DREAM OF CALIFORNICATIONC'est au milieu d'un éclat de rire devenu hystérique par le verre de champagne supernova, qu'elle se rend compte que ça fait cinq jours qu'elle n'a pas dormi chez elle. Elle a 17 ans et ses parents se disent que c'est normal, que c'est l'âge auquel elle sort. Et puis, Anna-Lynn doit surement les préoccuper beaucoup trop pour qu'ils pensent à autre chose.
Et pendant tout ce temps, elle continue à rire, sans réussir vraiment à s'arrêter, sans savoir pourquoi elle rit. Elle s'en fiche, elle est bien, ça lui suffit. Elle sent des lèvres se poser dans son cou, et elle ferme les yeux. Le nirvana, elle l'effleure du bout des doigts. Elle ne sait plus ce qu'elle fait là, comment elle y est arrivée, où sont ses amis, et le pire, le mieux, c'est qu'elle s'en fiche. Elle est là, elle est bien, ça serait dommage de chercher à ruiner ce moment avec un peu de raison. Elle regrettera, demain, peut-être.
Les matins, c'est des corps à peine enlacés, des étrangers qui se sont connus le temps d'une nuit. Des souvenirs fugaces de plaisirs inouïs, un moment de flottement, pas forcément gênant, des sourires de nouveau faux, des clignements de paupière, et puis chacun reprend son chemin.

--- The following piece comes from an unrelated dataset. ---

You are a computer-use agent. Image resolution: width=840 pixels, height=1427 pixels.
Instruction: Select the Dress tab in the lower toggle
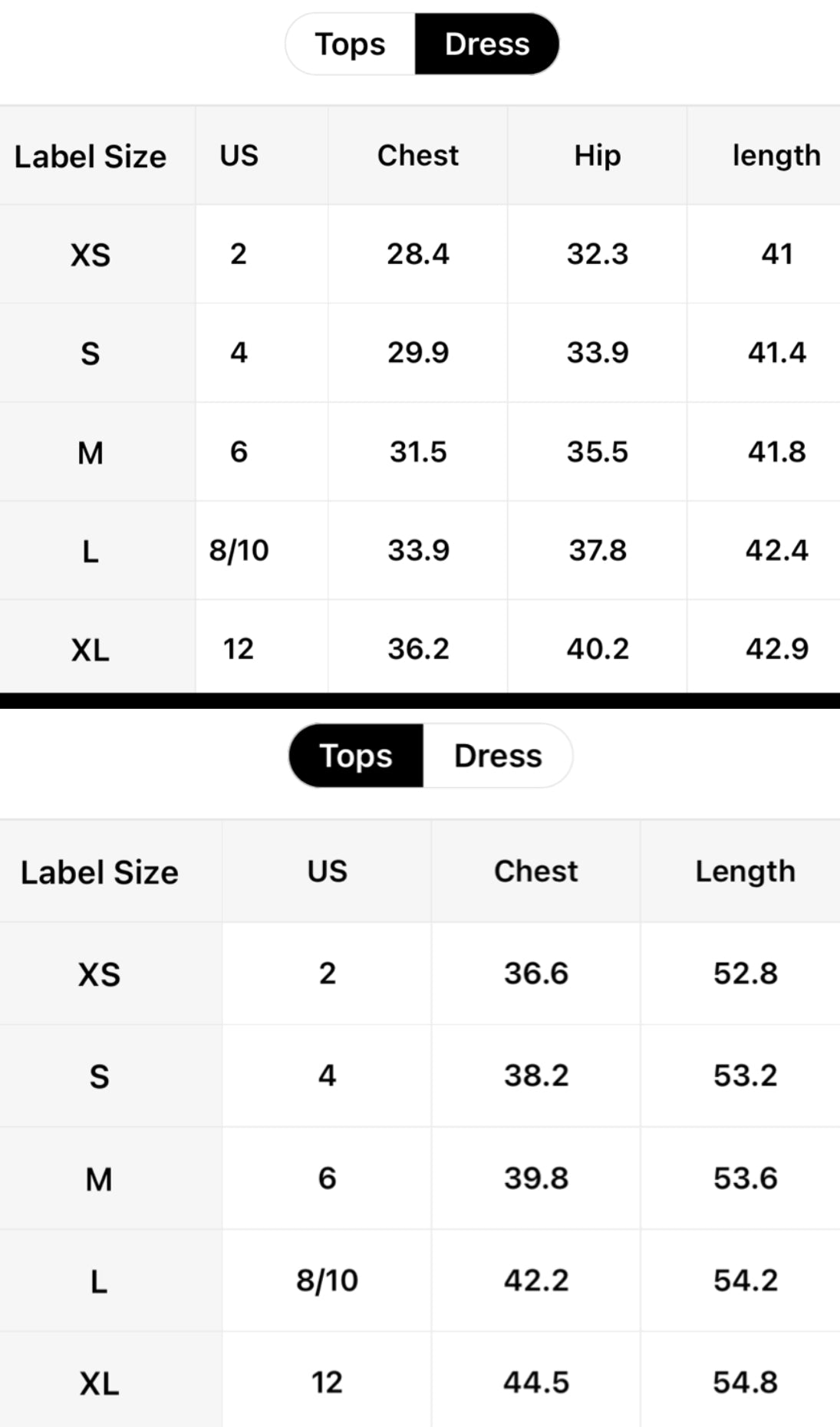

Faye se dit parfois que ça aurait du être comme ça toute sa vie, mais non, mais merde, il a fallu qu'il y ait cet abruti, comme dit sa meilleure amie. Faye se dit que l'abrutie, c'est plutôt elle-même, elle incapable de dire non, elle qui s'amourache d'un corps sans âme et sans paroles, sans promesses, elle qui se croit une princesse, qui se voit déjà reine alors qu'elle n'est qu'une courtisane de plus.
Faye, les études, ça a jamais été son fort. Son truc, c'était le cheerlading. Les jupes courtes, ça la connaît, mais pas que. Elle a jamais été forte pour diriger, mais s'envoler, c'était pas un problème. Être haute, être loin. Se faire jeter en l'air, se faire jeter après une nuit. La chute, aussi. La chute, ça la connaît. Tu fais comment, Faye, pour décoller avec un gamin dans le ventre ?
Elle fixe le vide depuis cinq minutes. cinq minutes trente. trente et une, trente deux. Sa mère lui disait tout le temps de compter pour se calmer, en plus, ça rendait intelligent. Faye, elle sait compter, le minimum et ça lui suffit. Et pour se retrouver là, elle a pas du être bien intelligente.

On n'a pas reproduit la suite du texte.